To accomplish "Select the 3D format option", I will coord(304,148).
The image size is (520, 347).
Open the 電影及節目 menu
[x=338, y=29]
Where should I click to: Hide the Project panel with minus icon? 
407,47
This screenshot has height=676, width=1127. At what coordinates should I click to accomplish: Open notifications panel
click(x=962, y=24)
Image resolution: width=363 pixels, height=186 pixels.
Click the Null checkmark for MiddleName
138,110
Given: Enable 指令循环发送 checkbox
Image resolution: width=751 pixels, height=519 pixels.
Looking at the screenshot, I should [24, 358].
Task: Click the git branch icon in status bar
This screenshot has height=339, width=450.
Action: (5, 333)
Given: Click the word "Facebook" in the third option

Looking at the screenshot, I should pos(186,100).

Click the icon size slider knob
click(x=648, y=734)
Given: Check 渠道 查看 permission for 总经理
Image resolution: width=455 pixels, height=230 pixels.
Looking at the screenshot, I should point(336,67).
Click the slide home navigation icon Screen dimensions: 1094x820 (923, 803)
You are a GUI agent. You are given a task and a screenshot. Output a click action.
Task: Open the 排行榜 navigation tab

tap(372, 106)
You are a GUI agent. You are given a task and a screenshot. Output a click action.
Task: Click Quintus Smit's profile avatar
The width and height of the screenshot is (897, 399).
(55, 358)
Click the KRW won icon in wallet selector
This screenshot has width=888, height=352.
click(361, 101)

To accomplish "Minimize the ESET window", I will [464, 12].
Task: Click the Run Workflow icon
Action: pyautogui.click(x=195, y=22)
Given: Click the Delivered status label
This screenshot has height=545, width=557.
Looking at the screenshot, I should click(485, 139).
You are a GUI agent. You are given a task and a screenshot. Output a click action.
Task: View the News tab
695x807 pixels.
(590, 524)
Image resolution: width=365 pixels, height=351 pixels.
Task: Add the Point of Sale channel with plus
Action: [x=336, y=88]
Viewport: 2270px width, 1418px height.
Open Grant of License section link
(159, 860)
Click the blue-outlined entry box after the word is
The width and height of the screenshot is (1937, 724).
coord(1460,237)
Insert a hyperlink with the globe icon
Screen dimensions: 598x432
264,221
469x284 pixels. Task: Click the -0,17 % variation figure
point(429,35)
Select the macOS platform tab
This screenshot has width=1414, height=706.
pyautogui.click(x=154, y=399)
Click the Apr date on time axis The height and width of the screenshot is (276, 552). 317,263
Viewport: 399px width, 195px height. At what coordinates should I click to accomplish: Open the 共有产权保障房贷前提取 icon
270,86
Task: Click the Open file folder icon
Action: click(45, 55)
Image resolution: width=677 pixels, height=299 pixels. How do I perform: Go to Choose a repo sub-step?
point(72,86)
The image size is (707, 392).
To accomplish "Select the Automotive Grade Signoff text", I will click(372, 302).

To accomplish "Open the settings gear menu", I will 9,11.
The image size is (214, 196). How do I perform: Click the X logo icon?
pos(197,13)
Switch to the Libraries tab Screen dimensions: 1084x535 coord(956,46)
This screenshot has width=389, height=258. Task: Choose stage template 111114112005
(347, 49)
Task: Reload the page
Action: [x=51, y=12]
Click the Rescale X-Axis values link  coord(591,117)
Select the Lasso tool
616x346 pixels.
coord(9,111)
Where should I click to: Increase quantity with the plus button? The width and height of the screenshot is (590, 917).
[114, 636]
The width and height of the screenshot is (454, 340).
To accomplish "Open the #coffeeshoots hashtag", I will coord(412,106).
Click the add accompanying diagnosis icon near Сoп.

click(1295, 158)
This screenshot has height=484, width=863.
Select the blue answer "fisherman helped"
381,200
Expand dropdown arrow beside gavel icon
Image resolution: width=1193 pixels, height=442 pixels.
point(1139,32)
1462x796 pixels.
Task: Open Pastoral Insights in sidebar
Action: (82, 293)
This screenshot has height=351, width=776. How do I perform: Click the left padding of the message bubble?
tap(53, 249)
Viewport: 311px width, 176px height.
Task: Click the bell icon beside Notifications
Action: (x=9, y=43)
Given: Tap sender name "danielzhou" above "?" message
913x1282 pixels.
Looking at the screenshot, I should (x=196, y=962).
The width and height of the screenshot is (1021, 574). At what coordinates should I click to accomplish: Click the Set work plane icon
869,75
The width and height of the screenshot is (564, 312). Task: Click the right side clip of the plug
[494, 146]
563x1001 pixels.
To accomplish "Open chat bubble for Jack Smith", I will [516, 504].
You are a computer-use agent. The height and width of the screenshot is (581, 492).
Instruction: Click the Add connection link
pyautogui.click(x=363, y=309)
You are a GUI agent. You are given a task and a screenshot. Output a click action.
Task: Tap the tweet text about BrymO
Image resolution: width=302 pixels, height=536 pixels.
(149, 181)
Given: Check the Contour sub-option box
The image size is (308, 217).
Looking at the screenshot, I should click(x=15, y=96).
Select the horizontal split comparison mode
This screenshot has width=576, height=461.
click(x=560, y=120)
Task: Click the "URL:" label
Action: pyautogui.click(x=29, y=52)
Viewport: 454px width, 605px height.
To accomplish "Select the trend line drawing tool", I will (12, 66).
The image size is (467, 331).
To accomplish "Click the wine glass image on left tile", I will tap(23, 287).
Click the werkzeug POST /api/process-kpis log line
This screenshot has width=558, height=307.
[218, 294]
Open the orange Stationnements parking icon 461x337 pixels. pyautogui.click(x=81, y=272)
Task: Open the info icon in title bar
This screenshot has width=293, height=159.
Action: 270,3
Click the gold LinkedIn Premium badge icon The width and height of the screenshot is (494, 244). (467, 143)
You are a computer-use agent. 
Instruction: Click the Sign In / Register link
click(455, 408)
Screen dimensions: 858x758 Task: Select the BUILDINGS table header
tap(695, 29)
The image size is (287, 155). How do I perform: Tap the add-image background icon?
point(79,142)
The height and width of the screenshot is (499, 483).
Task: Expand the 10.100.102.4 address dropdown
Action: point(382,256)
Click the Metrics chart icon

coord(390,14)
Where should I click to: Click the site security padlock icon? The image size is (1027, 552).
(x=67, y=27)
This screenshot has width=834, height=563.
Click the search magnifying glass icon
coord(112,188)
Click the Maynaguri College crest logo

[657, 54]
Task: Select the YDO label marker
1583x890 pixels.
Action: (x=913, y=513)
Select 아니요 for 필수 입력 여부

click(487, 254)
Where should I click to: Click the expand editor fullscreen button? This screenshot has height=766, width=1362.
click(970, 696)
....................
__WHAT IS REQUIRED__. Can you copy the items word for word, from the line with "Task: Open the info icon in title bar" to the line with "Action: (x=913, y=513)"?

__FULL RESPONSE__.
Task: Open the info icon in title bar
This screenshot has width=293, height=159.
Action: 270,3
Click the gold LinkedIn Premium badge icon The width and height of the screenshot is (494, 244). (467, 143)
You are a computer-use agent. 
Instruction: Click the Sign In / Register link
click(455, 408)
Screen dimensions: 858x758 Task: Select the BUILDINGS table header
tap(695, 29)
The image size is (287, 155). How do I perform: Tap the add-image background icon?
point(79,142)
The height and width of the screenshot is (499, 483).
Task: Expand the 10.100.102.4 address dropdown
Action: point(382,256)
Click the Metrics chart icon

coord(390,14)
Where should I click to: Click the site security padlock icon? The image size is (1027, 552).
(x=67, y=27)
This screenshot has width=834, height=563.
Click the search magnifying glass icon
coord(112,188)
Click the Maynaguri College crest logo

[657, 54]
Task: Select the YDO label marker
1583x890 pixels.
Action: (x=913, y=513)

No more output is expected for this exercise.